Recovery and Outcomes
Surgical recovery typically takes several weeks, during which the child will need to wear a cast. After the cast is removed, the child will often require physical therapy to help regain strength and mobility in the foot. Bracing may also be needed for a year or more to prevent the foot from returning to its pre-surgery position.
Surgical treatment is generally very effective, although it comes with risks like any surgery, including infection, scarring, and the potential for the deformity to recur. However, in most cases, surgery significantly improves foot function, allowing the child to walk and run normally.
Helpful Tips
Make Playtime Fun in the Brace
Engaging your child in play while they wear the brace can help ease irritability. If the brace uses a solid bar, encourage them to kick and swing their legs together. You can assist by gently pushing and pulling the bar to bend and straighten their knees. With a dynamic bar, moving their legs up and down helps them get used to the brace more comfortably.

Establish a Routine
Children adapt better when the bracewear becomes a part of their daily routine. Use the brace consistently during naps and nighttime. When your child associates the brace with sleep time, they are less likely to resist or fuss, making it easier for both you and them.
Pad the Brace Bar
To protect your child, yourself, and your furniture from the hard metal bar, consider using a bicycle handlebar pad to cushion it. This will prevent accidental bumps and make the brace more comfortable for everyday use.
Avoid Using Lotions
Never apply lotion to your child’s skin before putting on the brace. Lotion can worsen skin irritation. Some redness is normal, but bright red spots or blisters may indicate the heel is slipping inside the shoe. Secure the straps and check the feet regularly to ensure the heel stays in place and no blisters are forming.

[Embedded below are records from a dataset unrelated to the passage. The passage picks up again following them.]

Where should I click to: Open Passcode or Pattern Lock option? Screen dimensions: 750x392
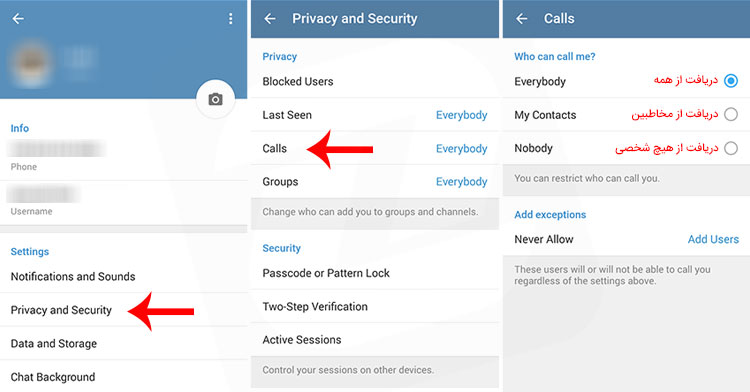click(375, 273)
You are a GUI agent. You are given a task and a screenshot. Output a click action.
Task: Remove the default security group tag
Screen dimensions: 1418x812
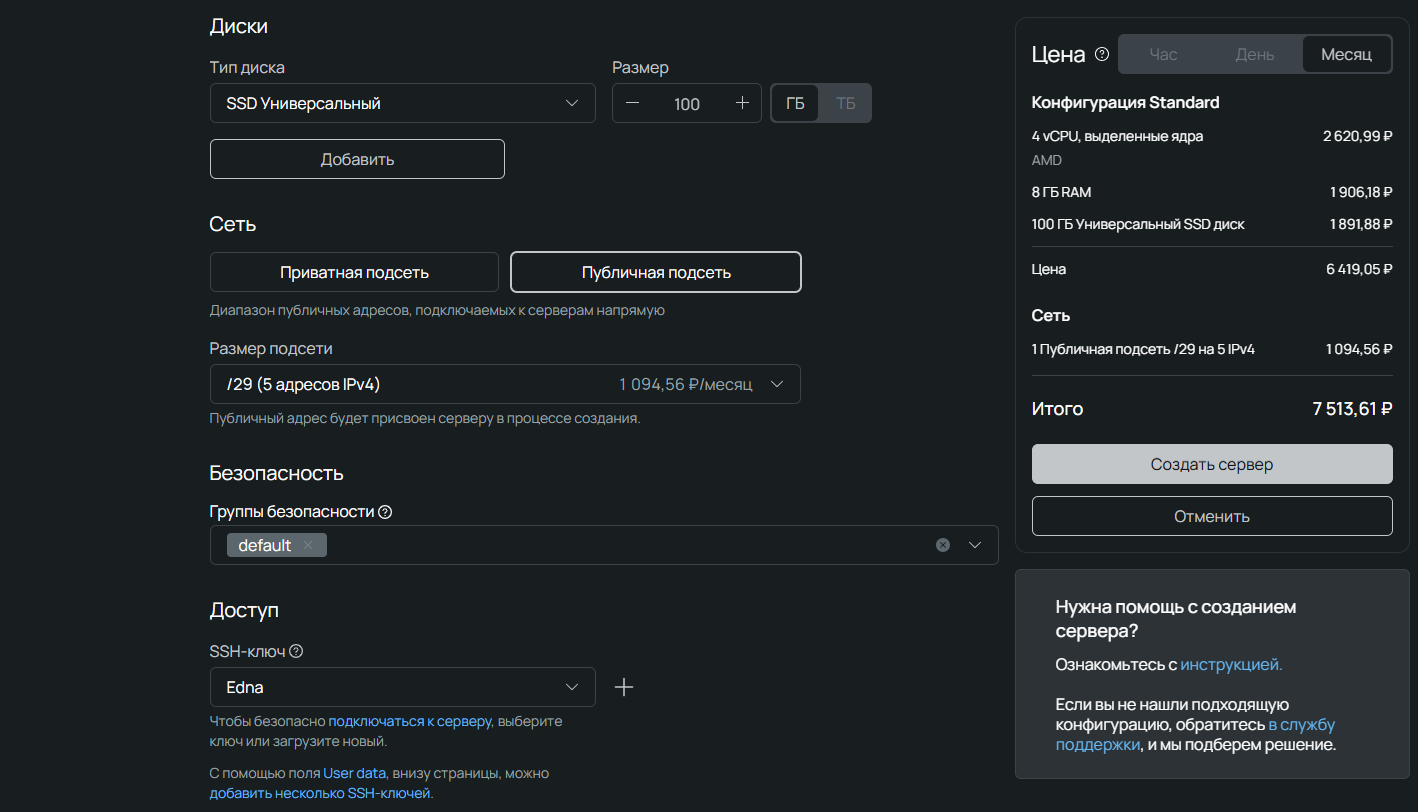coord(308,545)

Prevent Escapes from the Brace
If your child keeps slipping out of the brace, here are some tips to keep the foot secure:
- Tighten the strap or buckle by one more notch while holding the foot in place with your thumb.

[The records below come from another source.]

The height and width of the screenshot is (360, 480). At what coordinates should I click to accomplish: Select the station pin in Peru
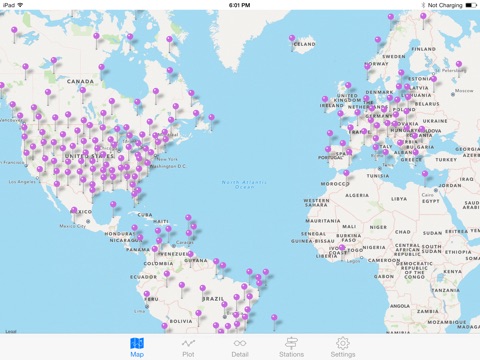[x=147, y=294]
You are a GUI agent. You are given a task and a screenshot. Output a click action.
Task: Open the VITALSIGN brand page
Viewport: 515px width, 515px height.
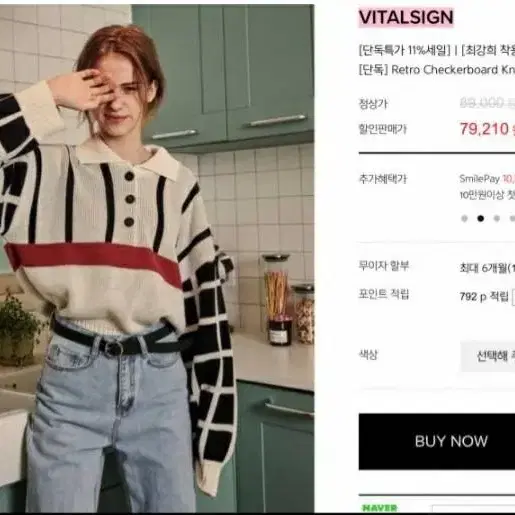(406, 17)
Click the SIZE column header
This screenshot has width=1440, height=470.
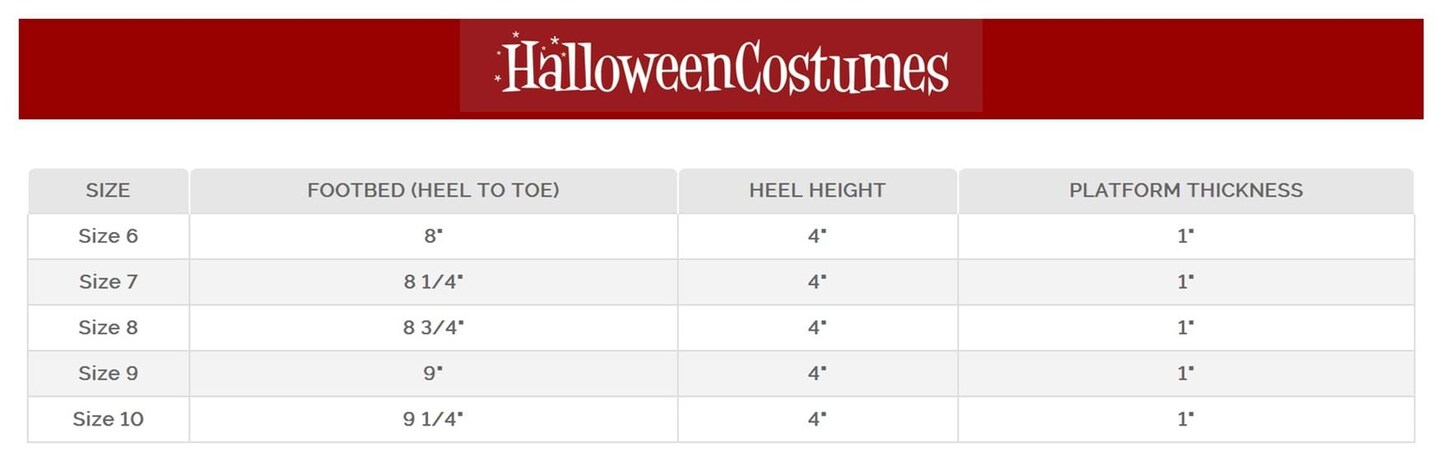click(108, 190)
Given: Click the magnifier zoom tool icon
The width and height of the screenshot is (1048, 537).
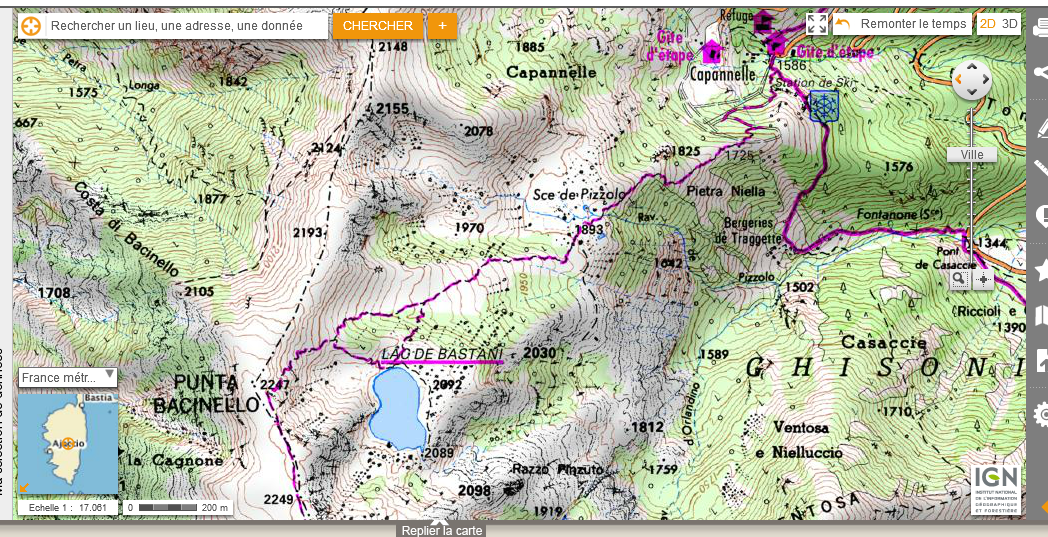Looking at the screenshot, I should [959, 280].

- Use double socks—one on the foot and one on the removable insert (if applicable) to fill extra space.
- Lace the shoes from top to bottom, so the bow ends up by the toes.
- Experiment with different sock thicknesses, or try non-slip socks to keep the foot from sliding inside the shoe.

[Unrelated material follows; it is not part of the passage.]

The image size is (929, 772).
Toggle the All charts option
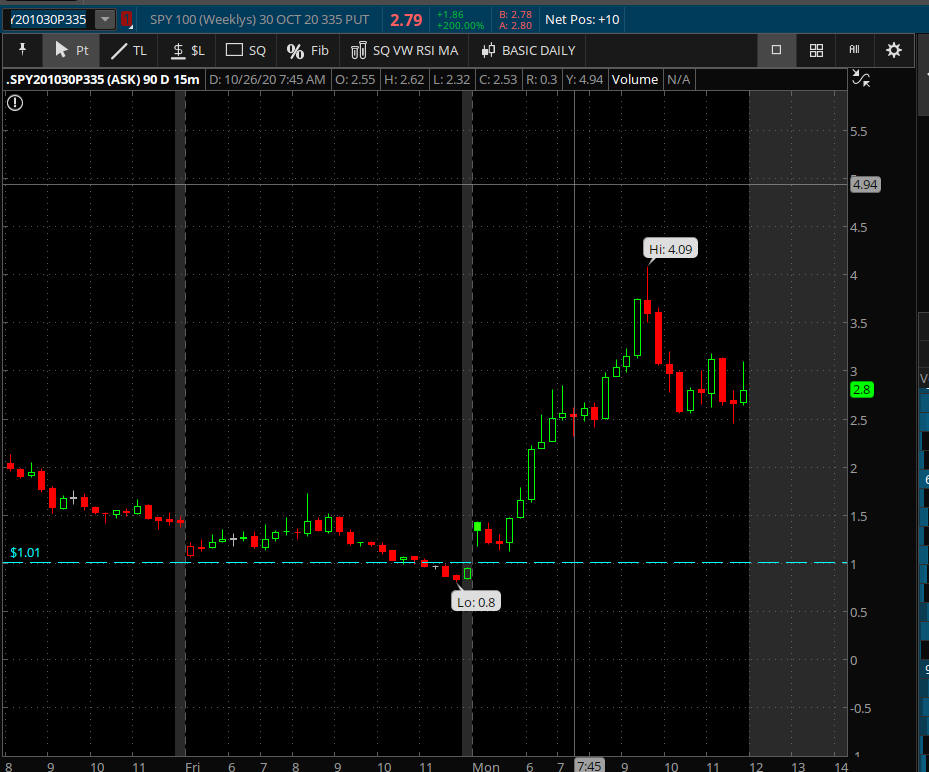pos(854,50)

Following these tips will help ensure your child adjusts comfortably and safely to their bracewear routine.
Conclusion
Clubfoot may seem daunting, but with early diagnosis and proper treatment—whether through non-surgical methods like the Ponseti technique or surgery—the prognosis is generally good. Most children with clubfoot grow up to walk, run, and lead normal lives.
For parents facing the challenge of clubfoot, early intervention is crucial. Whether the path involves gentle manipulation and casting or requires surgical correction, modern medical approaches have significantly improved the outcomes for children born with this condition.